The Basics of the Tax Treatment of Long-Term Care Insurance

By Craig Springfield, Alison Peak and Prasanthi Goda

Long-Term Care News, April 2024

Man puts a coin in a piggy bank.

This article provides an overview of the federal income tax treatment of long-term care (LTC) insurance, focusing on qualified long-term care insurance (QLTCI) and combination contracts.

HIPAA’s Tax Clarifications

Before the enactment of the Health Insurance Portability and Accountability Act of 1996 (HIPAA),[1] there was considerable uncertainty regarding the federal income tax treatment of LTC insurance for the treatment of both insurance benefits and premiums. This uncertainty existed because LTC insurance typically covers medical costs (which may qualify for favorable tax treatment) but also other costs such as room and board that are personal in nature (and generally would not receive favorable tax treatment).

In this regard, section 104(a)(3)[2] generally excludes from gross income amounts received through accident or health insurance for personal injuries or sickness. Also, section 213 generally allows a deduction for medical expenses if the taxpayer itemizes deductions and to the extent medical expenses exceed 7.5% of adjusted gross income. Under section 162(l), self-employed individuals generally can deduct medical expenses without these limitations. Sections 105 and 106 generally provide similar favorable tax treatment for employer-purchased accident and health coverage. What was unclear pre-HIPAA, however, was whether LTC insurance should be treated like other typical health coverage under these Code provisions.

Congress largely resolved this uncertainty through the enactment of section 7702B as part of HIPAA. This provision defines “qualified long-term care insurance contract” and generally provides for federal tax purposes that:

  • such contracts are treated as accident and health insurance, and any plan of an employer providing such coverage is treated as an accident and health plan with respect to such coverage;[3]
  • insurance benefits received are treated as received for personal injuries and sickness and as reimbursements for expenses actually incurred for medical care;[4] and
  • premiums are treated as payments for insurance coverage of medical care.[5]

As a result, QLTCI is generally taxed just like other health insurance, both for premiums and benefits.
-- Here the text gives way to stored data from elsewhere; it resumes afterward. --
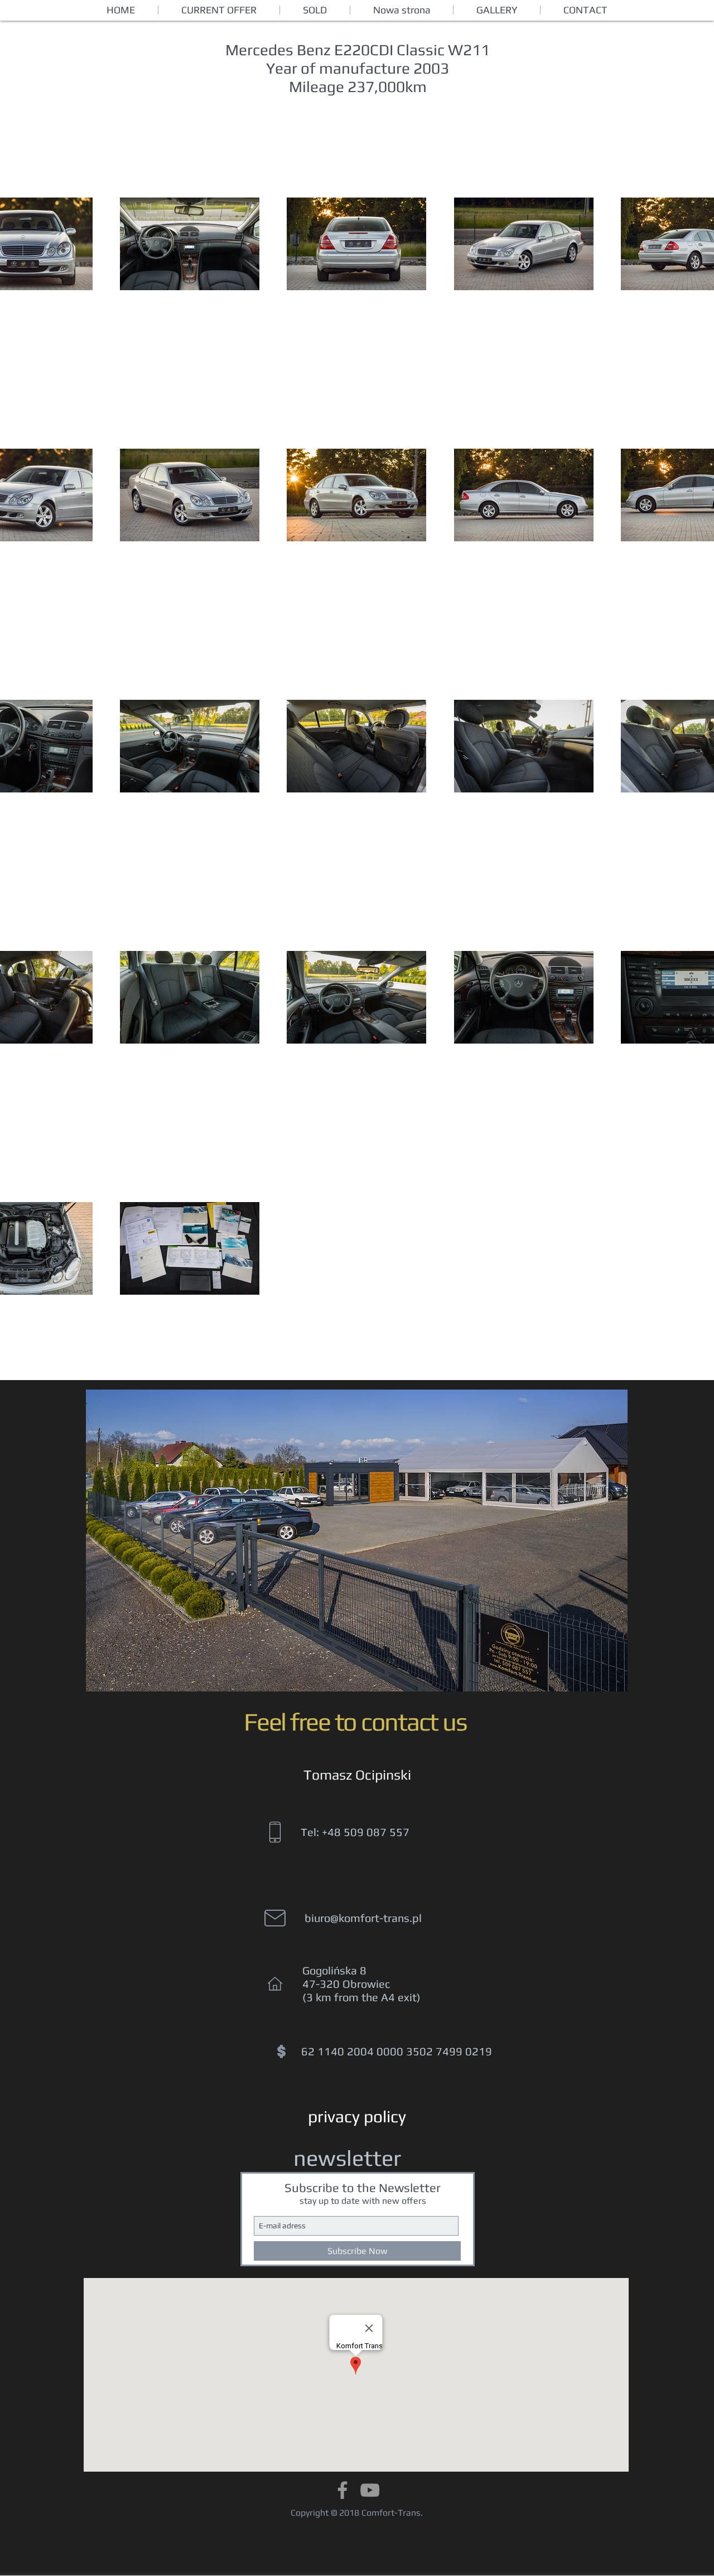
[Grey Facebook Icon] (342, 2490)
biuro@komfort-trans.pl (363, 1917)
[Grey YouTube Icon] (370, 2490)
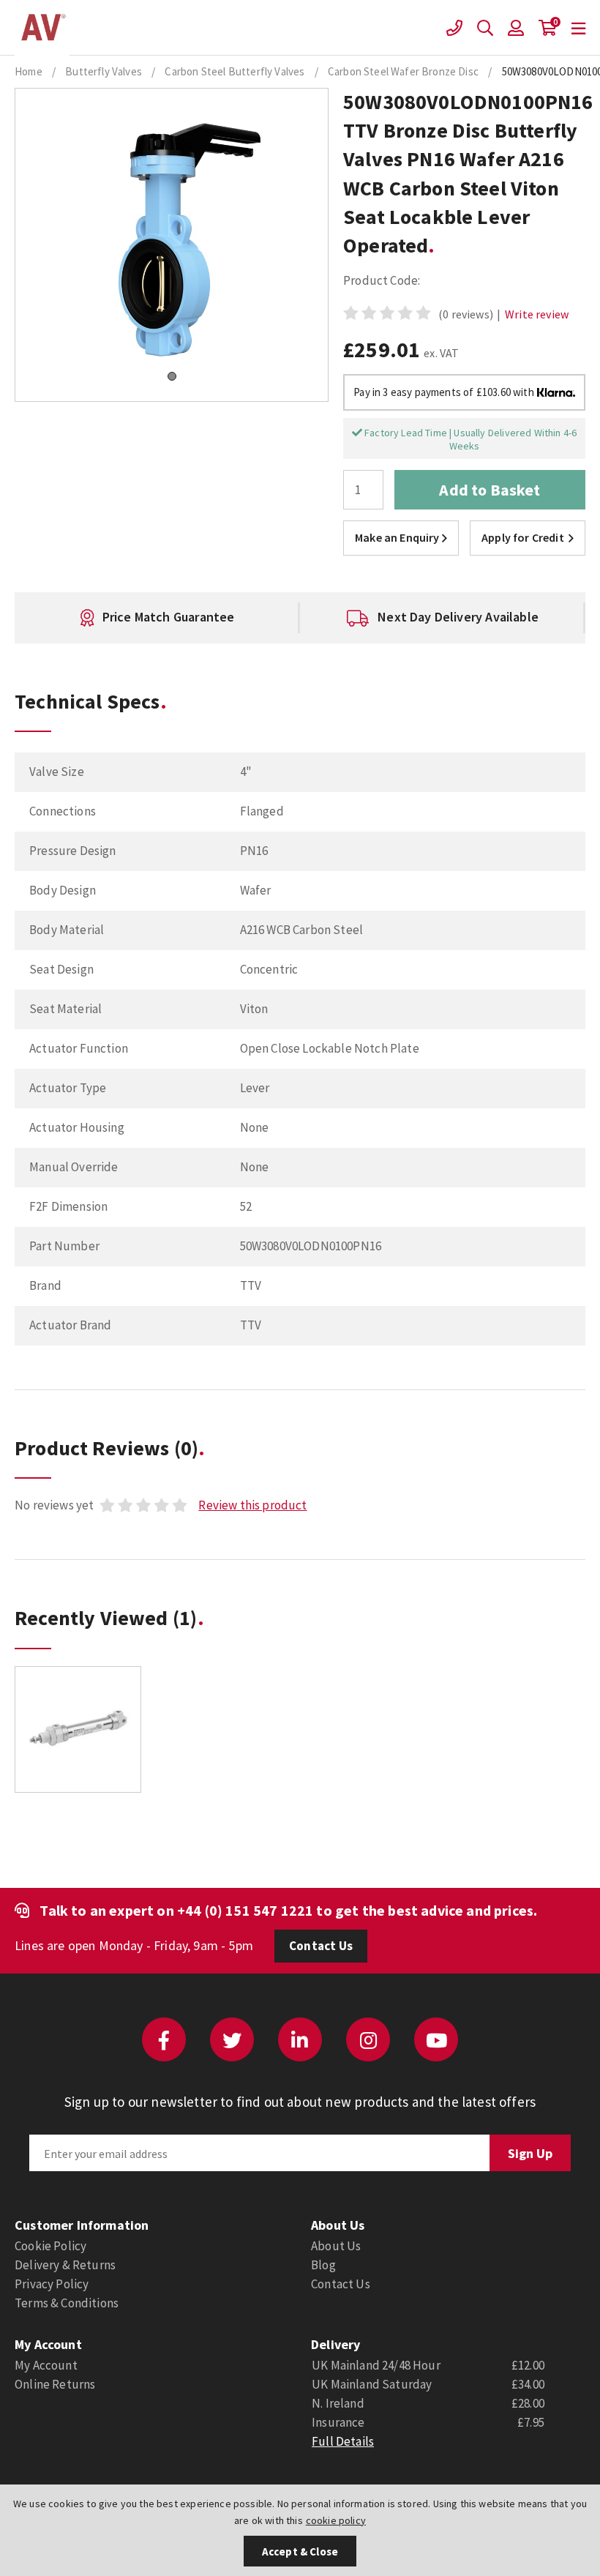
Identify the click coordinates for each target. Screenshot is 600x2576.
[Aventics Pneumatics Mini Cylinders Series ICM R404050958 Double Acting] (77, 1729)
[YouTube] (436, 2039)
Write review (537, 314)
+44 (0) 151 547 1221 (245, 1910)
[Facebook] (164, 2039)
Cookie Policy (50, 2246)
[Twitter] (232, 2039)
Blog (323, 2265)
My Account (46, 2365)
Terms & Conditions (67, 2303)
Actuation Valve (42, 28)
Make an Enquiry (397, 537)
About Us (336, 2246)
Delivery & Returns (65, 2265)
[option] (227, 617)
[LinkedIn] (300, 2039)
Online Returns (55, 2384)
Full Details (343, 2441)
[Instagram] (368, 2039)
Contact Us (321, 1946)
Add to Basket (489, 489)
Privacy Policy (52, 2284)
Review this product (252, 1505)
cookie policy (336, 2520)
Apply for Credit (522, 537)
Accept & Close (300, 2551)
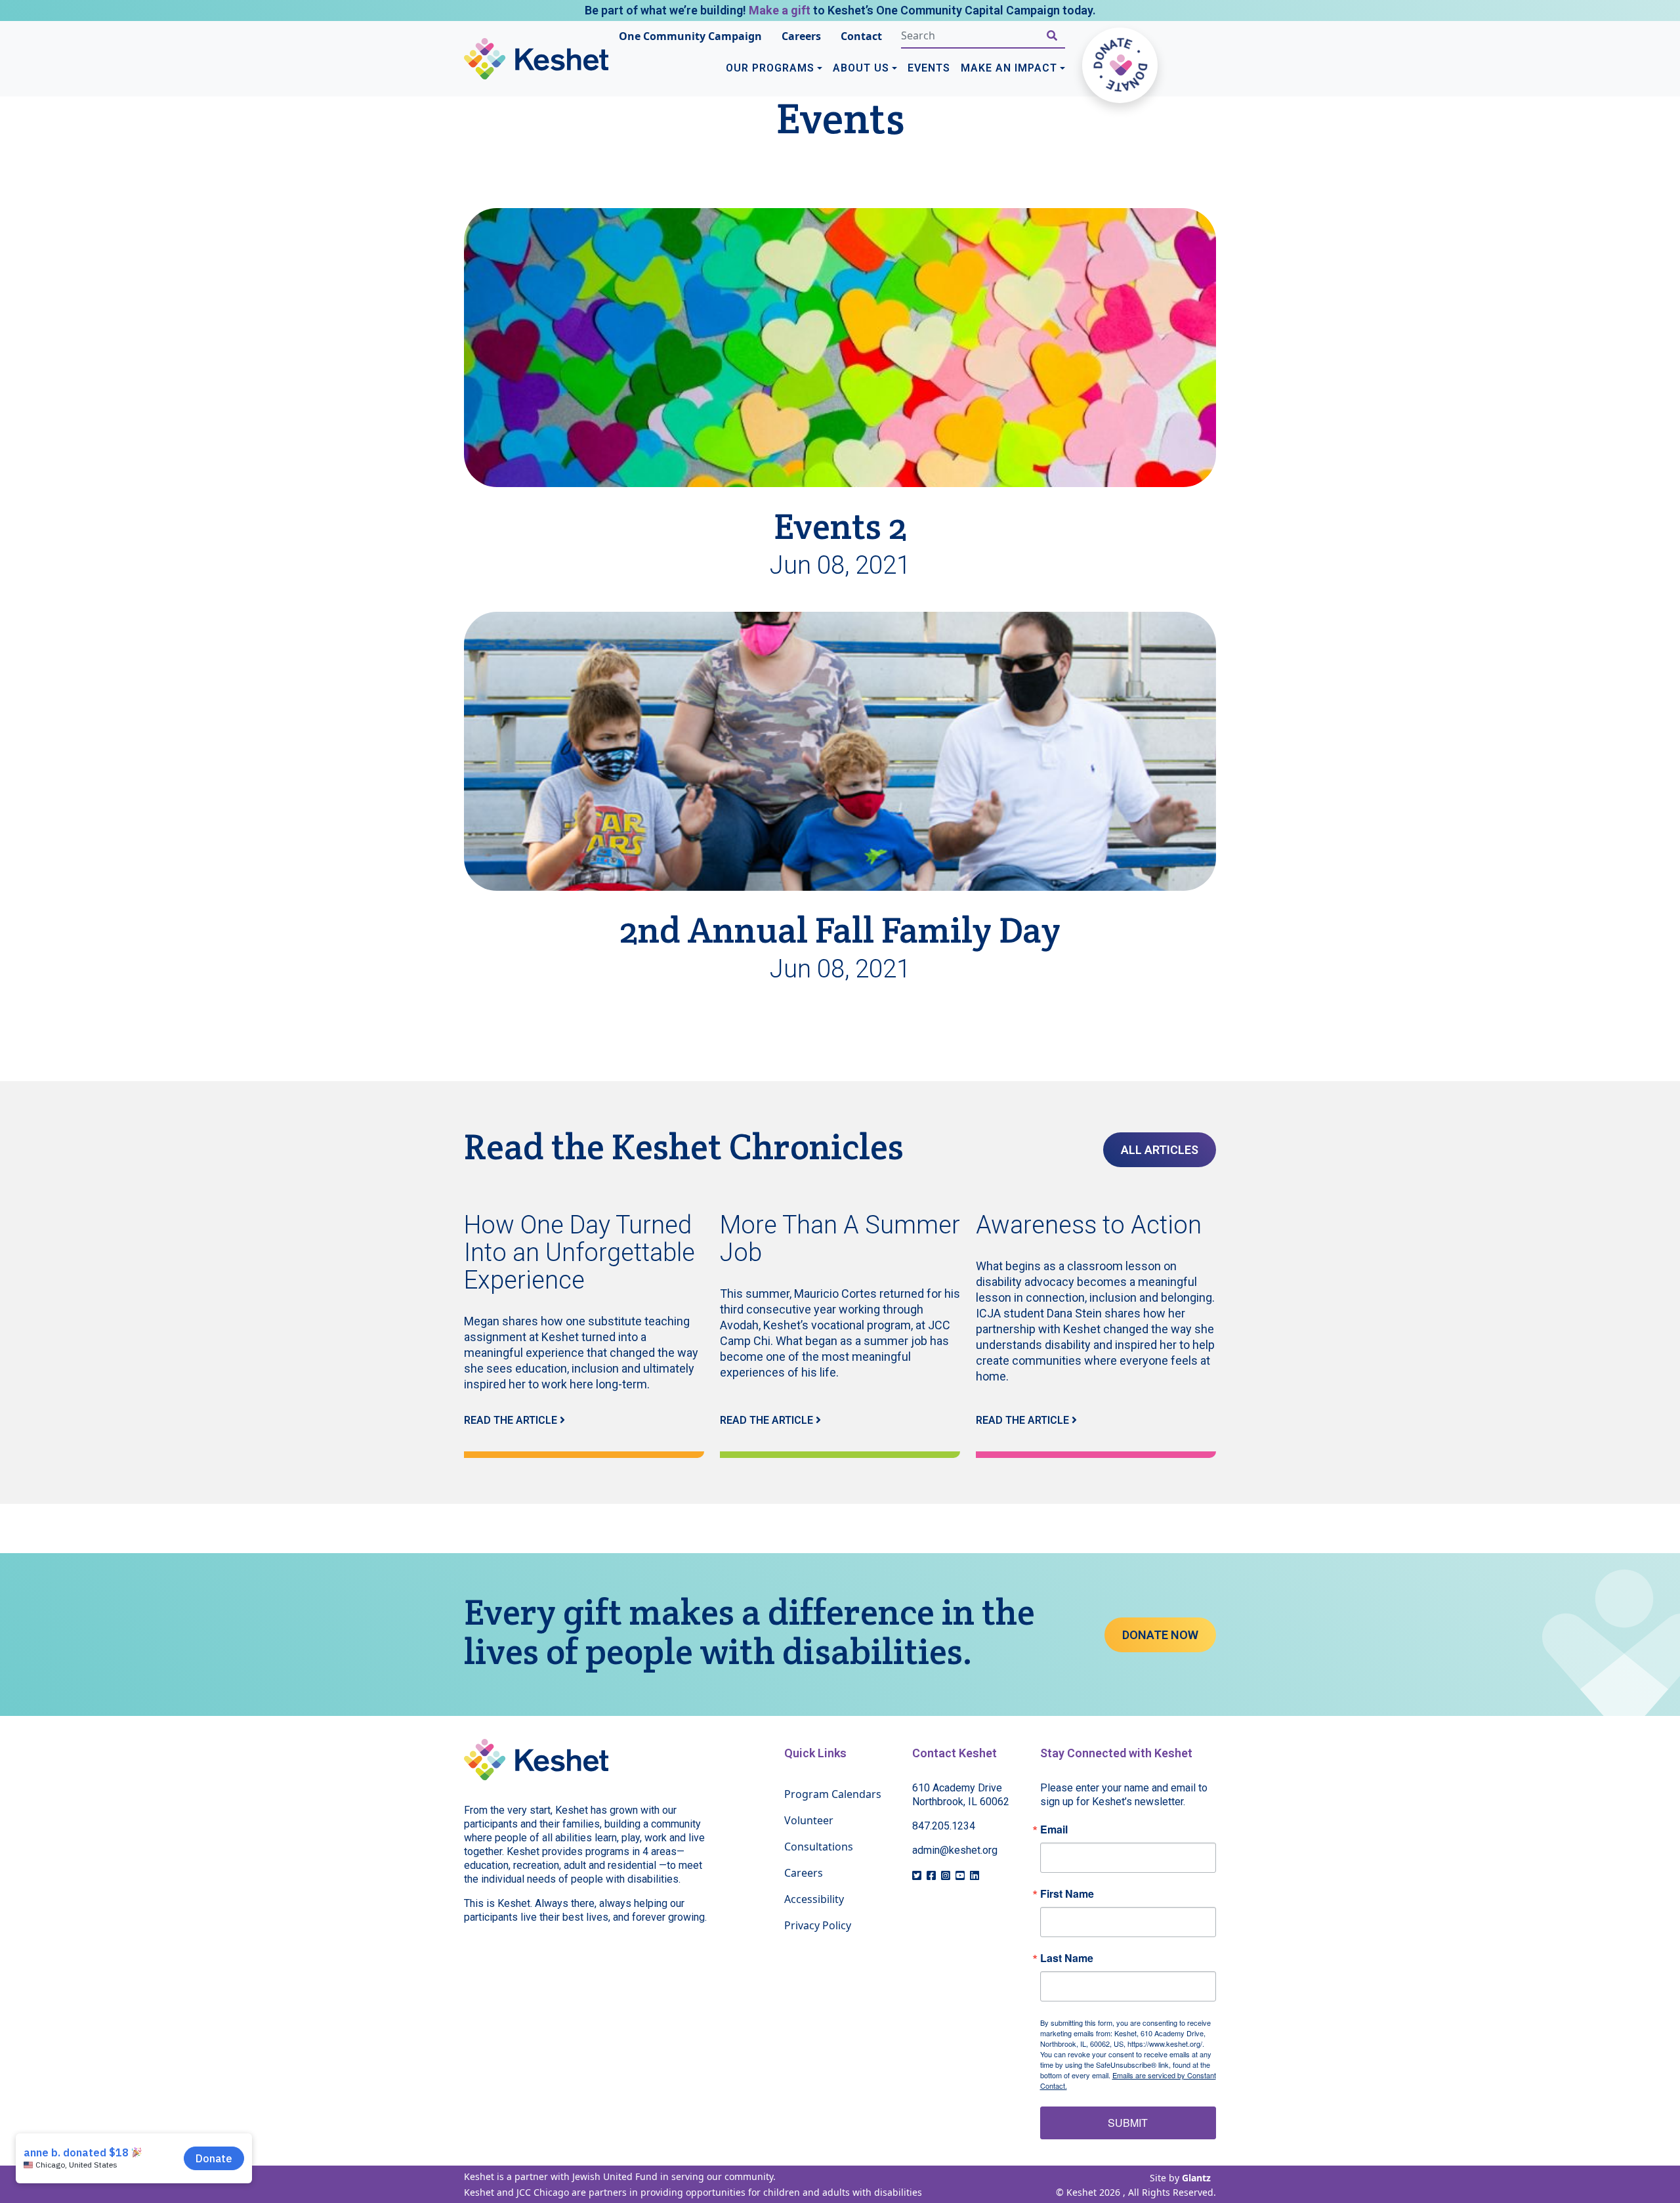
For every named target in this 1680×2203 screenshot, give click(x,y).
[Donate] (1120, 65)
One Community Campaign (690, 36)
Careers (801, 36)
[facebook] (931, 1875)
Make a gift (779, 10)
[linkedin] (974, 1875)
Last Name (1066, 1958)
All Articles (1159, 1150)
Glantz (1196, 2177)
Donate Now (1160, 1635)
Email (1054, 1829)
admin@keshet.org (955, 1850)
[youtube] (960, 1875)
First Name (1067, 1894)
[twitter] (916, 1875)
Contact (861, 36)
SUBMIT (1128, 2122)
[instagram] (945, 1875)
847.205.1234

One exception is that premiums can be deducted only to the extent of “eligible long-term care premiums,” which vary based on the age of the insured and are indexed for inflation.[6] Also, nonreimbursement QLTCI insurance benefits are excludable from income only to the extent of a “per diem limitation,” which is indexed for inflation; for 2024, this amount is $410 per day or the equivalent in the case of payments on another basis, such as $149,650 annually, subject to certain adjustments.[7] Further, employer-paid premiums are generally excludable from the employee’s income under section 106, and QLTCI benefits are generally excludable from income under section 105(b). QLTCI cannot be offered, however, under a cafeteria plan where an employee has a choice between receiving QLTCI coverage or cash compensation or other benefits. HIPAA’s tax clarifications did not address the federal tax treatment of other LTC insurance contracts.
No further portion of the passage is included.